What Are Plant Sterols?
Plant sterols, also known as phytosterols, are naturally occurring substances found in grains, vegetable oils, vegetables, fruits, and nuts. Plant sterols help reduce blood levels of LDL cholesterol.

They are also added to products like yogurts, juices, and spreads, but are not commonly found in today’s Canadian market.

How to Spot Sterols

Find the nutrient claims: You may see the following claims information about plant sterol-containing products on the front of pack and/or back of pack labels.

  • Primary claim: “[Serving size from Nutrition Facts table in metric and common household measures] of [product name] provides X% of the daily amount* of plant sterols shown to help reduce/lower cholesterol in adults”.
  • Plant sterols help reduce [or help lower] cholesterol.
  • High cholesterol is a risk factor for heart disease.

Look at the ingredients list: “Plant sterols” will be in the ingredients list of products with added plant sterols.

Recommended Intake

Health Canada’s recommended daily amount for plant sterols is 2 grams (2000 mg).
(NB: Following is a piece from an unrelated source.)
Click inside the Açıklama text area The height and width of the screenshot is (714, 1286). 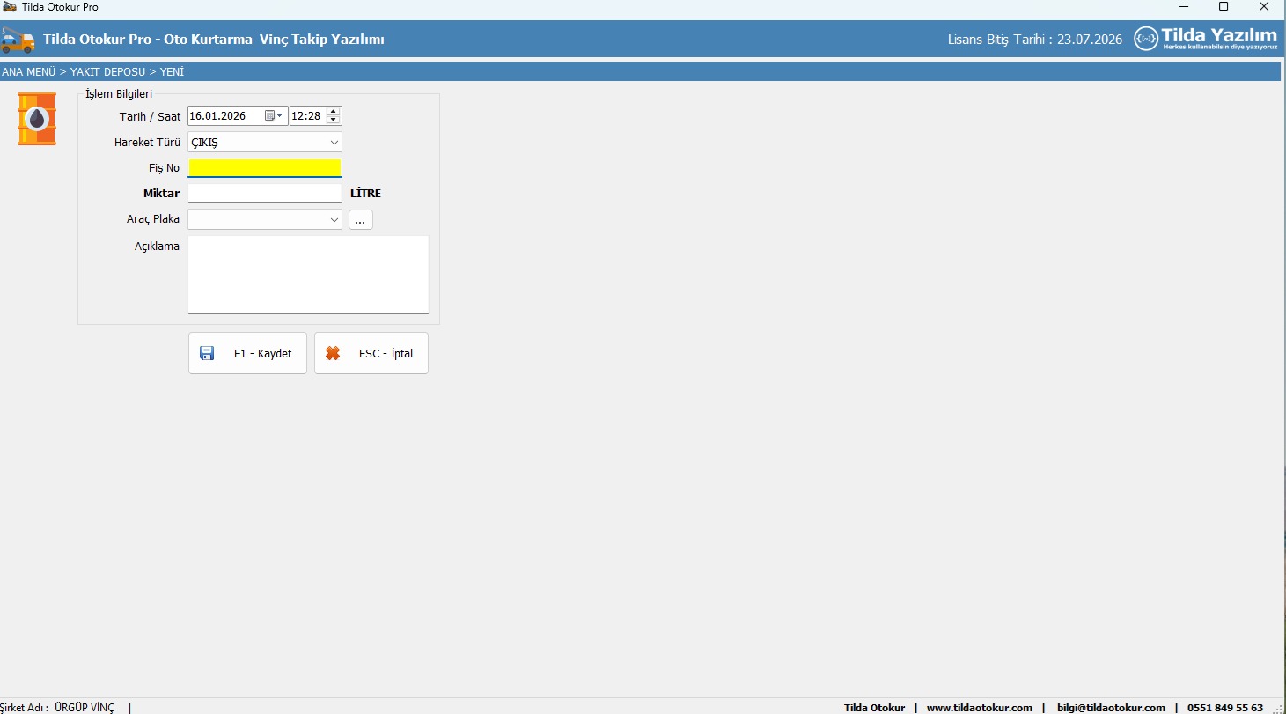308,274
Note that more than 2 grams offers little additional benefit and may reduce the absorption of some vitamins and minerals.

Sources of Plant Sterols

Naturally in Food:

    • See examples of some foods containing plant sterols below. Keep in mind that incorporating more plant-based foods in your diet will increase your phytosterol intake and also provide other beneficial nutrients like fibre, protein, vitamins, and minerals.
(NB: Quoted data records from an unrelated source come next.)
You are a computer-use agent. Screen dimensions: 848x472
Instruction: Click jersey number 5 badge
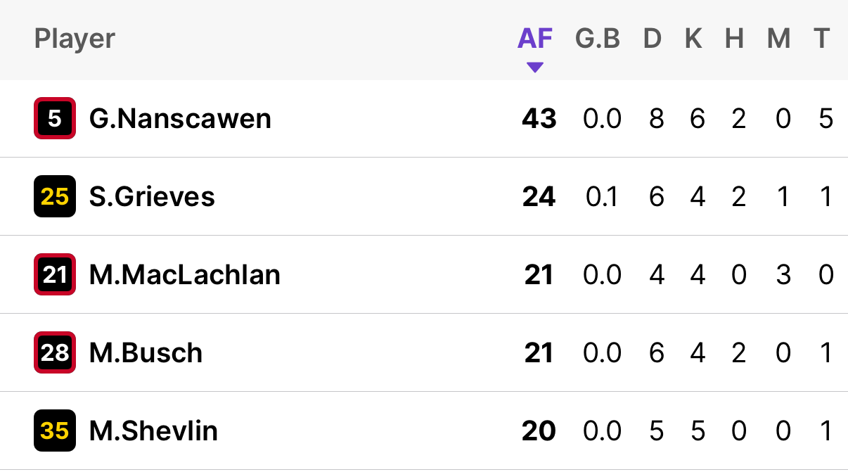(x=55, y=118)
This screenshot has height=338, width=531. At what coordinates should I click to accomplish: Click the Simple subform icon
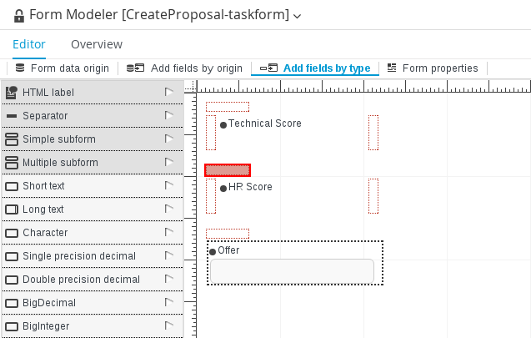click(x=12, y=139)
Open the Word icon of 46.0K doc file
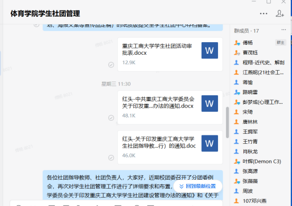292x206 pixels. [210, 143]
Plant Sterol Amounts of Selected Foods

Category Serving Size Phytosterols* (mg)
Fats and Oils
Corn Oil  15 mL (about 1 tablespoon) 120
Grapeseed Oil 15 mL (about 1 tablespoon) 25 
Olive Oil 15 mL (about 1 tablespoon) 30 
Sesame Oil 15 mL (about 1 tablespoon) 119 
Vegetables and Fruits
Avocado 1 whole, raw 157 
Apple  1 medium raw, with skin 22 
Soybeans (Edamame) 125 mL (½ cup) boiled  48 
Banana 1 medium, raw 19 
Plant-Based Proteins
Almonds 60 mL (½ cup), dry roasted, unblanched 45
Macadamia Nuts 60 mL (½ cup), dry roasted 52
Pink Lentils 60 mL (½ cup), boiled 22
Pistachio Nuts 60 mL (½ cup), dry roasted 70

Source: Canadian Nutrient File 2015 https://food-nutrition.canada.ca/cnf-fce/?lang=eng

*In the Canadian Nutrient File and USDA Food Composition Data databases, amounts of phytosterols in foods only include major sterols (stigmasterol, sitosterol, and campesterol). These values are likely to be underestimates of total sterol amounts. Note not all categories with plant-sterols are shown due to a lack of data.

Plant-Sterol Enriched Foods:

    • These foods have concentrated amounts of plant sterols added. Health Canada allows up to 1 gram (1000 mg) of plant sterols to be added per serving to foods like fortified fruit juice, spreads, margarine, and yogurt, however, few are available in Canada.

Supplements:

    • Plant sterol supplements may be available in your local pharmacies and health food stores. Amounts of plant sterols different depending on the product and brand (ex. 0.4 mg, 1.2 grams).

Contact a registered dietitian or your doctor for more info on plant sterols and if they are safe for you, especially if you are on medication such as statins.